Friday, May 10, 2013

Estorias 2


Na primeira noite que passamos em Memphis, cheguei ao quarto, sentei-me na cama e olhei para o
Formiga. Sentiamo-nos bem! Sentiamo-nos muito bem!

Os culpados por nos terem colocado um sorriso na cara que ainda hoje se manifesta com a lembranca
daquela noite, foram os elementos da banda Dr. Feelgood Pots. Nao porque as suas letras contivessem
comedia, nem pela sua performance apalhacada, mas sim pela sua atitude naïve, relaxada e ate humilde
que mantiveram durante o seu concerto.

Tocando Blues, tal como ditam as regras em Memphis, esta banda era composta por 4 personagens
muito peculiares. O vocalista, armado com um harmonica para cada nota (11 ao todo) dispostas como
se fossem balas num colete e num cinto, atuou sempre com os seus olhos fechados e com o seu corpo
corvado e inquieto, como se procurasse uma parede para se encostar ou se carregasse um objeto
quente nas maos. Nao sei se via melhor naquela condicao de clausura, mas a destreza com que vinha ao
publico com um antigo balde pedir gorjetas enquanto cantava os versos ‘tip tip tip tip tip the band’, era
de fazer inveja ao bartender mais atletico. Ele rodopiava, deslizava e dancava sempre de olhos fechados
e de microfone em punho. Mas nao era a unica personagem peculiar desta estoria.

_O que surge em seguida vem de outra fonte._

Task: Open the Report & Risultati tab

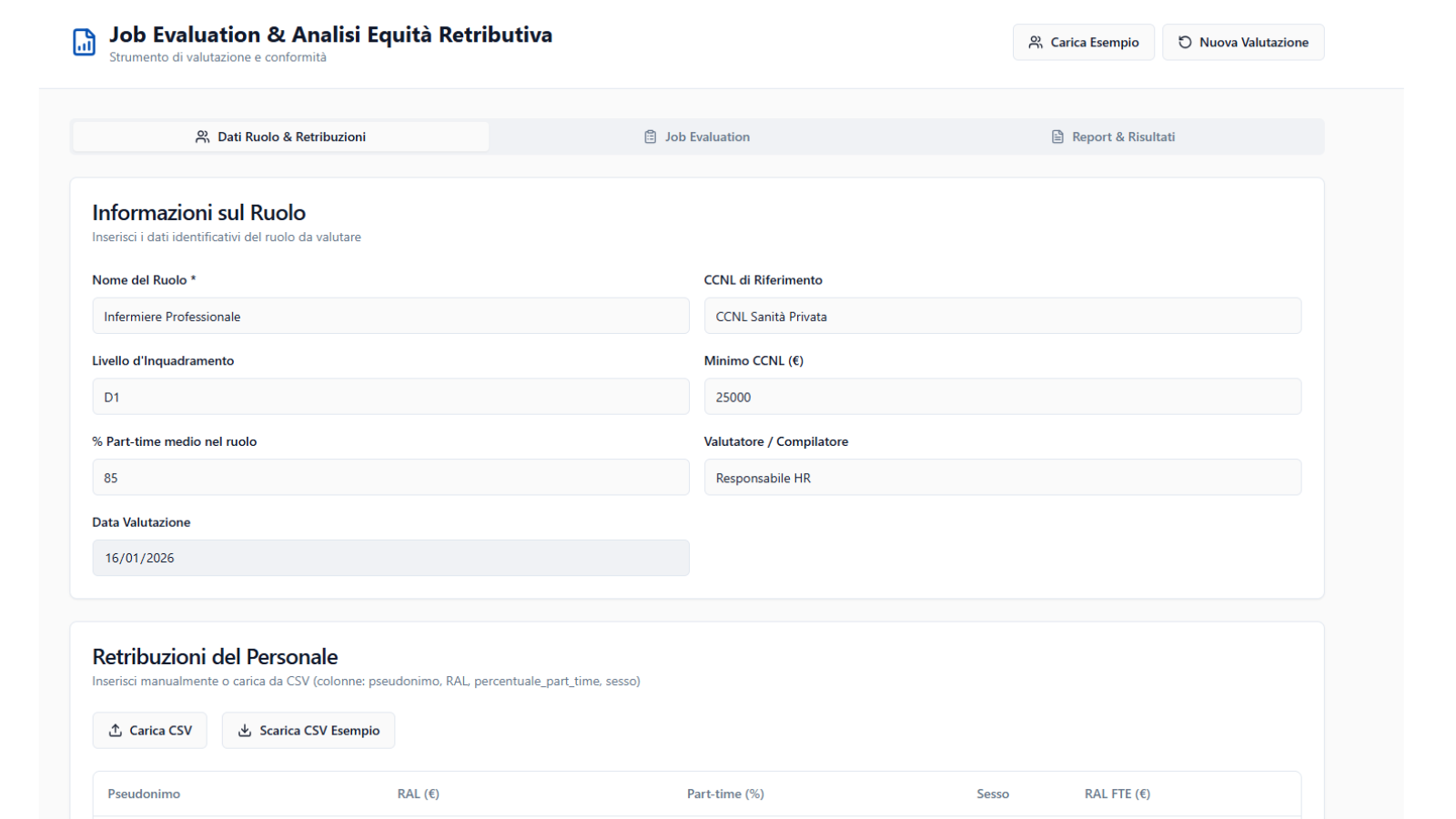Action: (1113, 137)
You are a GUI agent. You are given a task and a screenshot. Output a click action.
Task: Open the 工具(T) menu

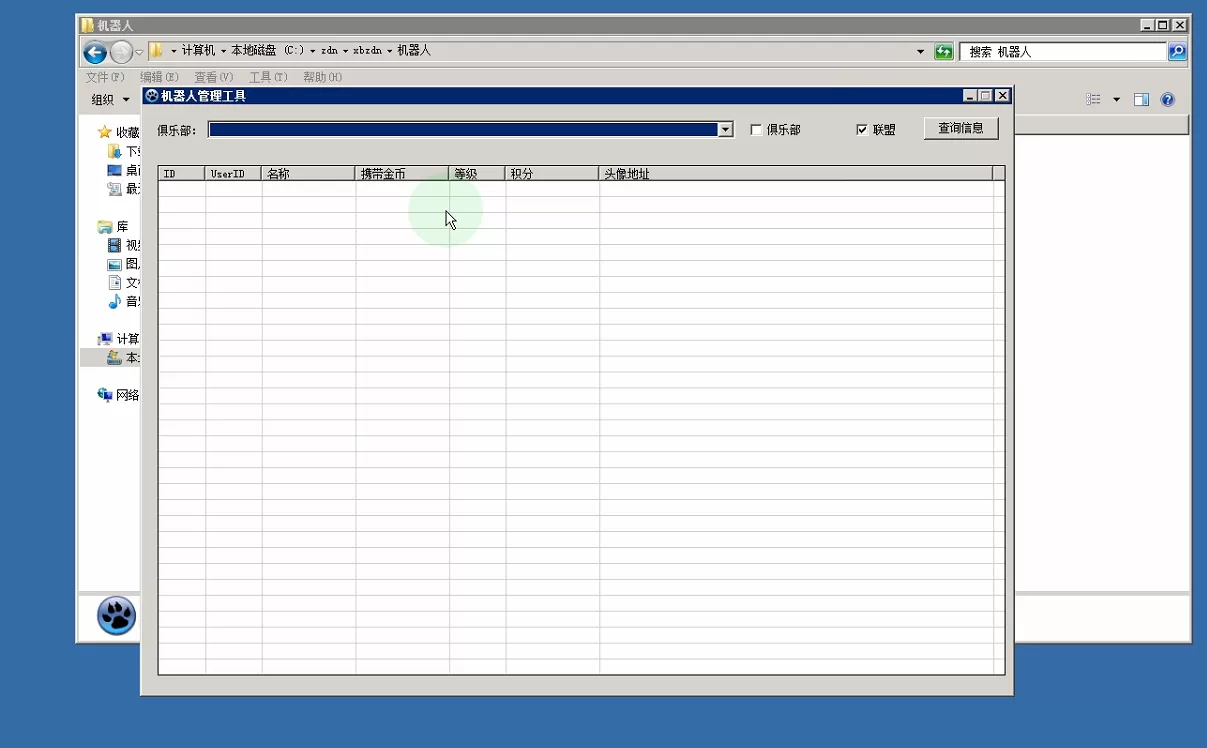tap(267, 77)
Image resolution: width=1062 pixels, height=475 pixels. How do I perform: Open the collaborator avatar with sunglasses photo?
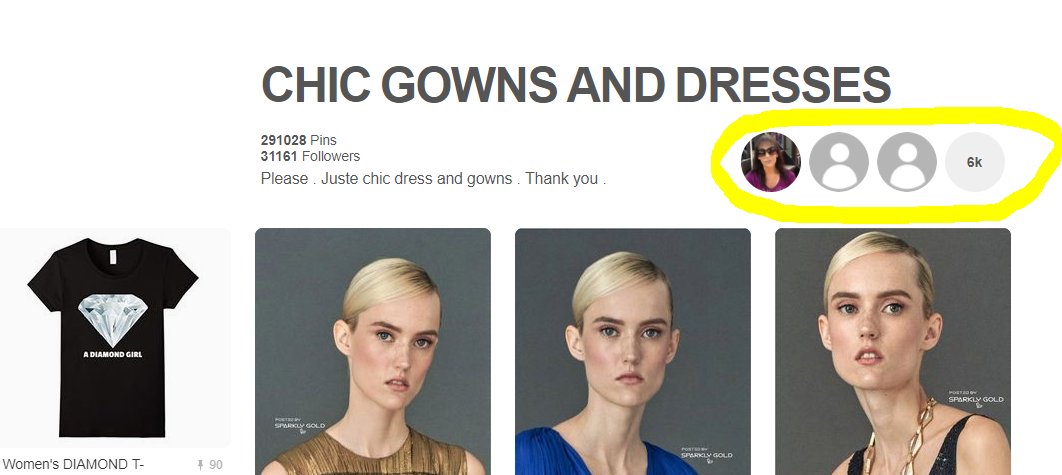pos(771,162)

Durante a primeira musica do concerto, notamos a presenca em palco de uma mulher asiatica de baixa
estatura, com as costas marrecas, que usava um blusao de ganga 3 a 4 numeros acima do seu e um
comprido gorro colorido. Contudo, enquato os restantes membros da banda se empenhavam em tocar
um famoso tema de blues, ela encontrava-se sentada a frente da bateria e compenetrada no seu cigarro. Apenas no final desse tema, esta senhora decidiu pegar num comprido baixo e juntar-se a restante banda para, sem nunca mudar a sua expressao facial, dar uma licao de baixo durante as seguintes horas.

A completar a seccao ritmica dos hilariantes Dr. Feelgood Pots estava um baterista que tocou todo o
concerto com as costas encostadas na parede. De bone enfiado na cabeca, este senhor nunca descolou
as costas da parede fria nem nunca se empolgou com o que estava a tocar. Para abrilhantar a sua
performance, ele tocou a segunda metade do concerto com os olhos fechados, tornando dificil perceber
se estava a ser embalado pelo groove que a banda estava a ter, ou pelo sono natural que se sente
quando a jornada ja vai longa.

Por fim, tinhamos um virtuoso guitarrista de blues a direita do palco. Os seus 70 ou 80 quilogramas
acima do recomendado, faziam a sua guitarra parecer um ukulele levando o Formiga a perguntar-me se
aquele modelo nao era mais pequena que o normal. Era um modelo normalissimo, com as proporcoes
normais de uma guitarra normal! Nao era a guitarra que nao era normal!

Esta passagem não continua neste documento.